2.1 ADR is the generally accepted acronym for alternative dispute resolution. Most simply put, ADR denotes all forms of dispute resolution other than litigation or adjudication through the courts. This definition of ADR, however, makes no mention of a vital consideration. This is that ADR provides an opportunity to resolve disputes and conflict through the utilisation of a process that is best suited to the particular dispute or conflict. For this reason many ADR practitioners prefer to use the acronym to denote the words “appropriate dispute resolution”.

2.2 ADR thus involves not only the application of new or different methods to resolve disputes, but also the selection or design of a process which is best suited to the particular dispute and to the parties in dispute.

2.3 The field of ADR therefore covers a broad range of mechanisms and processes designed to assist parties in resolving disputes creatively and effectively. In so far as this may involve the selection or design of mechanisms and processes other than formal litigation, these mechanisms and processes are not intended to supplant court adjudication, but rather to supplement it. The most common types of ADR include negotiation, conciliation, mediation and arbitration.

b) Why ADR

2.4 There is a wide perception that the formal system of justice in the country before the commencement of the present constitutional dispensation suffered from the effective exclusion of most South Africans from the forming and execution of legislation.[1] For many, a foreign, dominant, Western legal system, was seen to be superimposed on an intuitive, indigenous legal system.[2] The law was largely perceived by blacks to be an instrument of oppression.

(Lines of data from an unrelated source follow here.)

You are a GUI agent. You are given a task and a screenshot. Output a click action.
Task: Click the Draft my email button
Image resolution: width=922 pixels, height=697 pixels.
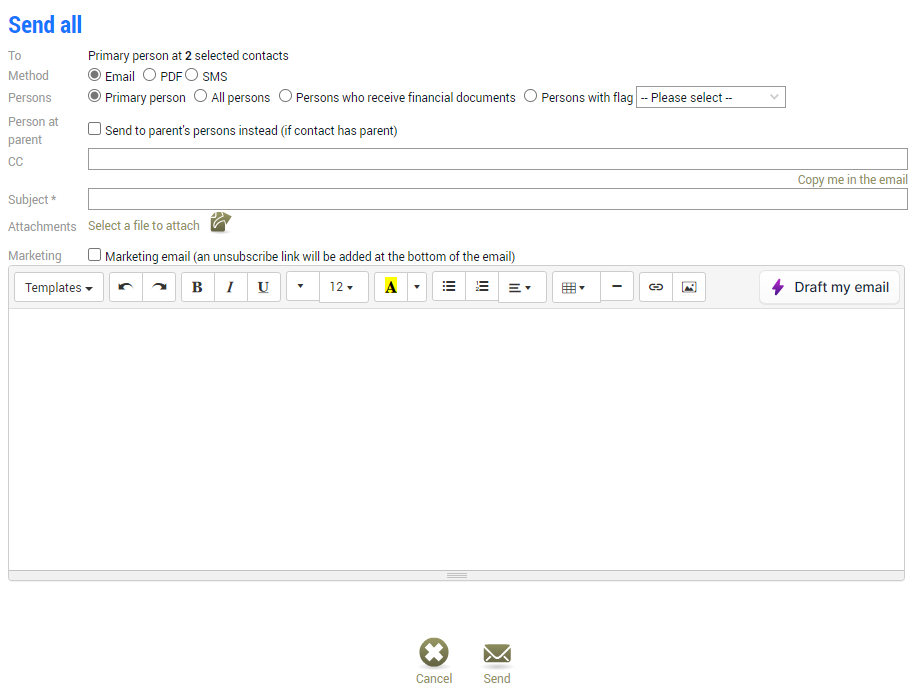830,287
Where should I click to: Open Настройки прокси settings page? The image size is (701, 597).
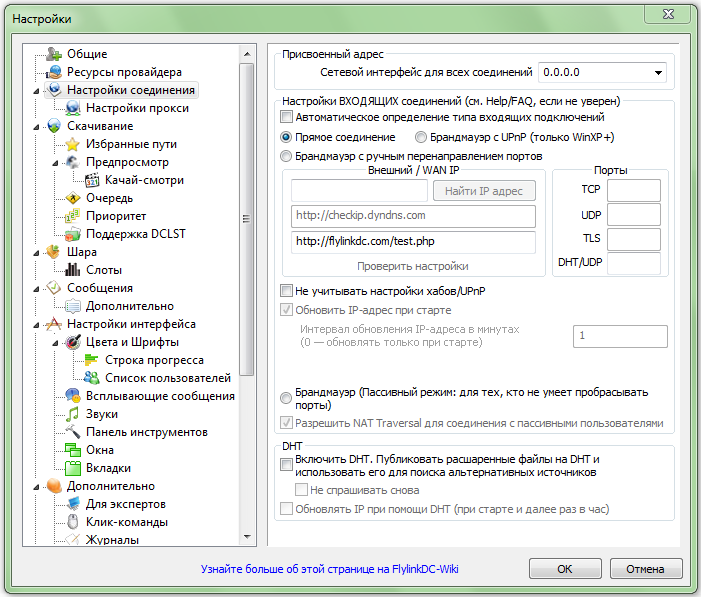137,108
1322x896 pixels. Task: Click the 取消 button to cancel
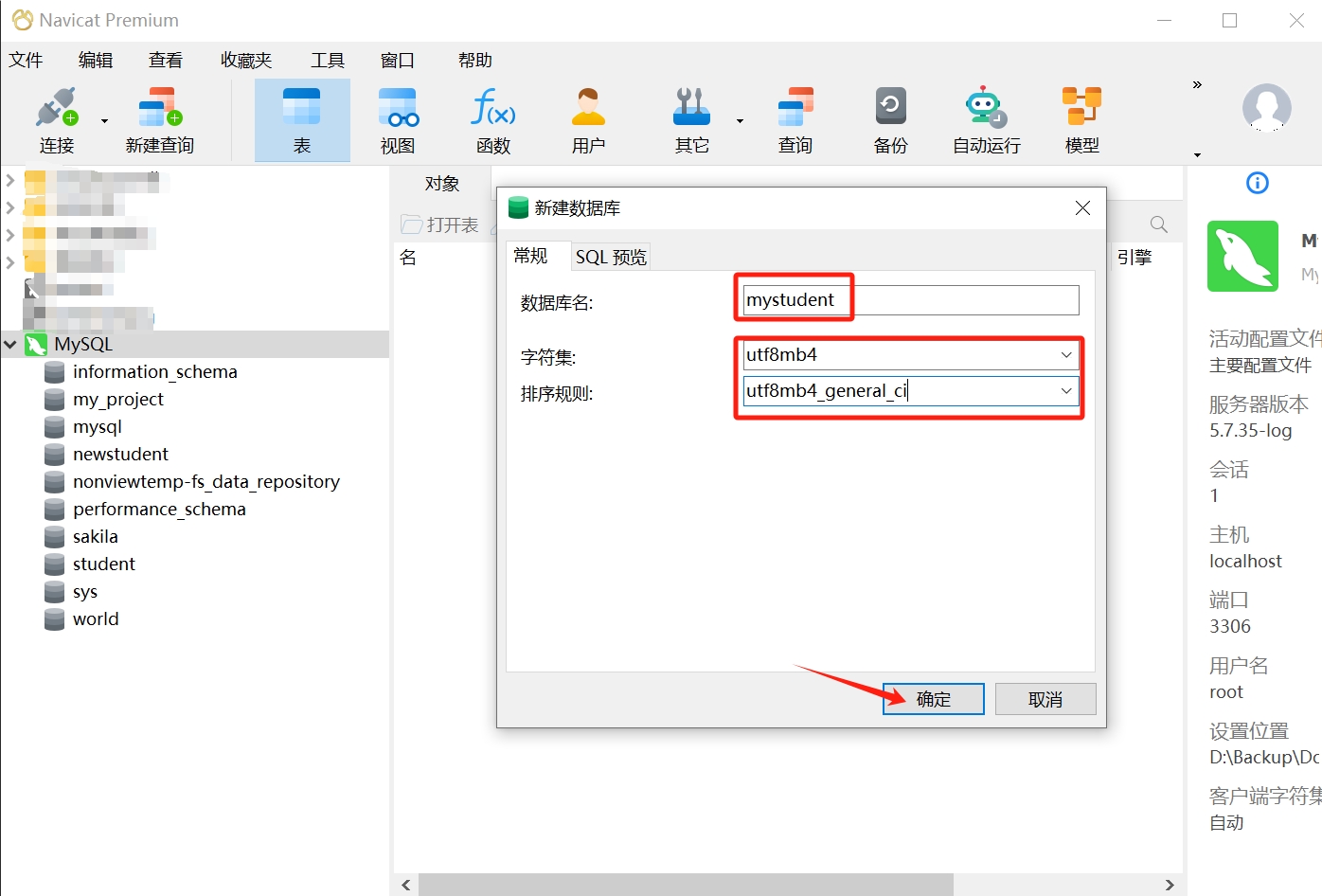pyautogui.click(x=1045, y=699)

2.5 The inability to meet the needs of the ordinary citizens was however not merely due to the content of the substantive law, but also because the structure and procedural requirements of the courts meant that many people were denied access to the courts.[3] Many of the peculiar problems facing the black community stemmed from the largely ineffective administration of the justice system in black areas. The legal problems as well as problems of social adjustment encountered by urban blacks were not being solved. It is therefore not strange that people resorted to self-help in the form of unofficial or folk institutions. In urban areas different forms of community courts were instituted.

2.6 These courts had their philosophical background in the customary law that was being practised by traditional leaders in traditional courts in the rural areas. It could however also be seen as a particular application of the consensual principles of ADR and its non-authoritarian consensus-producing processes within the structure of a specific community and according to the culture of its prevailing moral norms and social standards.[4]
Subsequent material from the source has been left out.